Homeostatic involvement of hypothalamic neuronal histamine in adaptive behavior and thermogenesis was investigated when interleukin-1 beta (IL-1 beta), one of the endogenous pyrogens, was infused peripherally in rats. IL-1 beta decreased food and water intake and elevated body temperature. Depletion of neuronal histamine in the hypothalamus induced by alpha-fluoromethylhistidine, a suicide inhibitor of the histamine synthesizing enzyme histidine decarboxylase (HDC), attenuated the suppressive effect of IL-1 beta on food intake, facilitated the inhibitory effect on water intake, and enhanced its thermogenic effect.
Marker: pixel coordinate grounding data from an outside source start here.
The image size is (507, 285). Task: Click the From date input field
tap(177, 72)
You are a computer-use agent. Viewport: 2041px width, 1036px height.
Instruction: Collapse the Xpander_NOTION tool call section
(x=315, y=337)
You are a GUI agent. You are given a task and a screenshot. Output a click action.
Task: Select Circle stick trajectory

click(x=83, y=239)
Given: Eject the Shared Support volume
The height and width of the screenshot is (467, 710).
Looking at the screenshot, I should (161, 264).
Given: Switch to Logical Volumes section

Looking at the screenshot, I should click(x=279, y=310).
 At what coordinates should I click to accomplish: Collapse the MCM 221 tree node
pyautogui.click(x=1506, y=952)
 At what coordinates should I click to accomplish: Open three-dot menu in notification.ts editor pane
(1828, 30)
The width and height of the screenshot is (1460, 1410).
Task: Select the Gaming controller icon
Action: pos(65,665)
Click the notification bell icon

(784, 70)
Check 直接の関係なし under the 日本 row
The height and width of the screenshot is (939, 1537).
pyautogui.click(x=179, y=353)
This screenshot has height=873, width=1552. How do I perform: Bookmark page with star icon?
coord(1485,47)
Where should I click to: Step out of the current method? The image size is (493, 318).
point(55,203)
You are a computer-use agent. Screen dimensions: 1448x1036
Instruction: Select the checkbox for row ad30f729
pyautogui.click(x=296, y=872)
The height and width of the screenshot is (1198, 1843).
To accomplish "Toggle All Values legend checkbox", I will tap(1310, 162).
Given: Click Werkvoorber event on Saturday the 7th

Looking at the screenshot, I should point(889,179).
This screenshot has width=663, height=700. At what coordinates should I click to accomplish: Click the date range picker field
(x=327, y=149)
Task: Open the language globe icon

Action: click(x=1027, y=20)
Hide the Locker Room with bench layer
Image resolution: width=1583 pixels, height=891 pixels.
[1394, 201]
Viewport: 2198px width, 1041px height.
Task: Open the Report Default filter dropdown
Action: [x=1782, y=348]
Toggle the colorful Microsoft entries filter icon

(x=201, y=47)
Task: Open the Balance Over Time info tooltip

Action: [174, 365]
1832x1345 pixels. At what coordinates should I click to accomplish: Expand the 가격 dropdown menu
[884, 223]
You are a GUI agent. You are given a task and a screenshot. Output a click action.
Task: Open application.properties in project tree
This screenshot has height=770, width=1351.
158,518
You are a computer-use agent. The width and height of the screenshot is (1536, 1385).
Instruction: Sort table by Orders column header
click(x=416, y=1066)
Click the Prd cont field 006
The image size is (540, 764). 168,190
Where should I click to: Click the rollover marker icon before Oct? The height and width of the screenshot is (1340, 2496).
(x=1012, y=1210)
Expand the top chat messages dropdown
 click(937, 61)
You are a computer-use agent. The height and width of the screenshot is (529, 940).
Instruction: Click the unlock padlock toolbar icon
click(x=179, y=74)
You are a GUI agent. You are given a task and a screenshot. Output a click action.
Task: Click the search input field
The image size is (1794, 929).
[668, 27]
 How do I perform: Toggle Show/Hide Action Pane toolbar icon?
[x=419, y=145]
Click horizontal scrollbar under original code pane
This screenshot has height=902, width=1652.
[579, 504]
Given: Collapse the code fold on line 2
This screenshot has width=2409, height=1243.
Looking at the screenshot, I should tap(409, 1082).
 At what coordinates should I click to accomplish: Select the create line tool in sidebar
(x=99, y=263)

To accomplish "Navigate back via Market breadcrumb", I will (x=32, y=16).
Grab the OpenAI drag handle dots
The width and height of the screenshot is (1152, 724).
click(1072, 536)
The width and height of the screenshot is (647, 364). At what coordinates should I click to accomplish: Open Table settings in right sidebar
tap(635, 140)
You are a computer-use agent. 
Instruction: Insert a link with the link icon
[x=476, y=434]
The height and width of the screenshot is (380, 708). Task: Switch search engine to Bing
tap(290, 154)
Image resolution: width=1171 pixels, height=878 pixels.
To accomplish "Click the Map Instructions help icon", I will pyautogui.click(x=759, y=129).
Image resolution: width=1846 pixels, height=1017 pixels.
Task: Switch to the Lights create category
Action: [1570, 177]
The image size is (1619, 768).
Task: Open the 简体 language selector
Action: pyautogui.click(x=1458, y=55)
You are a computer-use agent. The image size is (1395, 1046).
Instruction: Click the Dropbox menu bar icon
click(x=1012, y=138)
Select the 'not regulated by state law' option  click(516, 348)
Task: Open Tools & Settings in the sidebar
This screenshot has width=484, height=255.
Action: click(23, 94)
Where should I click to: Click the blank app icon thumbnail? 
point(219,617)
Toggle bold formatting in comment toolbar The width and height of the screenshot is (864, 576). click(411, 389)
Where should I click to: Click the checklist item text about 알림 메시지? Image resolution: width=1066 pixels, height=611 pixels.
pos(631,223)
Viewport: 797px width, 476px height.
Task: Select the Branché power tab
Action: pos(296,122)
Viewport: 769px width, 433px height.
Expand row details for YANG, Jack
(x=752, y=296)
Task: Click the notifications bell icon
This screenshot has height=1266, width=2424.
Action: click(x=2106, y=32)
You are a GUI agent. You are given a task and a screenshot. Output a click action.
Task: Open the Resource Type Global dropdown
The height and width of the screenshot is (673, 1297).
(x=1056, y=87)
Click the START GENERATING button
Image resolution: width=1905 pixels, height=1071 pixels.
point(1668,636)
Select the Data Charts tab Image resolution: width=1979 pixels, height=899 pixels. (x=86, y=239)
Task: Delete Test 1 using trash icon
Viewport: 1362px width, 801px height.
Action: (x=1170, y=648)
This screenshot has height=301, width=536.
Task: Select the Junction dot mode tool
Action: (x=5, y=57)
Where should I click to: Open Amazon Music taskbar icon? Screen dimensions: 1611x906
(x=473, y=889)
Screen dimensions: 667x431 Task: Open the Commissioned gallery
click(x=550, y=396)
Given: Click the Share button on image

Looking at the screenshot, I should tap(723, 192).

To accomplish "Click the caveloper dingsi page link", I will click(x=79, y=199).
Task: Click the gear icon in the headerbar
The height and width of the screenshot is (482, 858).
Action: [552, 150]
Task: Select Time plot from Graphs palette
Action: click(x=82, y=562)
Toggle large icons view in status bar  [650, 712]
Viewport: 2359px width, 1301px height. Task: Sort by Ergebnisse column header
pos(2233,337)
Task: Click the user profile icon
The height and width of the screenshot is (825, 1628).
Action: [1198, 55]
Simultaneously IL-1 beta increased activity of HDC and histamine-N-methyltransferase (HMT), a neuronal histamine catabolizing enzyme, Pretreatment with indomethacin completely blocked those increases in turnover of neuronal histamine induced by IL-1 beta. Hypothalamic prostaglandin E(2) (PGE(2)) activated by peripheral IL-1 beta, but not peripheral PGE(2), increased both activities of HDC and HMT. Ginsenoside Rg(1), a major component of panax ginseng, modulated the suppressive effects of IL-1 beta on ingestive behavior, resulting in a lowering of body temperature. The findings suggest that the effects of IL-1 beta on ingestive behavior and thermogenesis may be modulated by dynamics of hypothalamic neuronal histamine through activation of hypothalamic PGE(2) which is elevated by peripheral IL-1 beta.